In the week since our last edition of What’s Affecting Oil Prices, Brent pulled back from the brink of $70 to average $68.61/bbl.
For the upcoming week, Stratas Advisors expect Brent prices to average $68.50/bbl as trading activity picks up and the market remains quiet at the start of the week. This week Stratas analysts expect the West Texas Intermediate-Brent differential to average $5.50/bbl.
Geopolitical: Neutral
Geopolitics will be a neutral factor in the week ahead. The restart of production from Libya will offset comments from Saudi Arabia’s energy minister Khalid al-Falih indicated on Jan. 21 that OPEC members are likely to cooperate in some form past 2018. This is not likely to come as a surprise.
Dollar: Neutral
The dollar will be a neutral factor next week as crude oil remains more influenced by fundamental factors and sentiment.

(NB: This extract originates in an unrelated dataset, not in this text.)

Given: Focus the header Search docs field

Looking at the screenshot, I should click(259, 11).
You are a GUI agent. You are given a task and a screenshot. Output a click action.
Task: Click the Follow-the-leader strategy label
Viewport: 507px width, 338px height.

Trader Sentiment: Positive
Trader sentiment will be a positive factor in the week ahead with net positioning near record highs. RSI hovers near overbought territory as it has since end-December, raising the possibility of a price correction, likely triggered by a negative weekly U.S. inventory report.
Supply: Neutral
New supply from Libya is offset by a fall of five oil-directed rigs in the U.S. Though this fall is likely weather-related, Stratas Advisors see supply as neutral this week.
Demand: neutral
Demand was a mixed bag last week as wild weather continues to move through much of the country. While there could be a surprise this week from the EIA, we consider it a neutral factor.
Refining: Neutral
Refining margins continue to fall but rebounded this week. While we are concerned about the longer term impacts of refinery margins compression, this is offset by some short-term increase.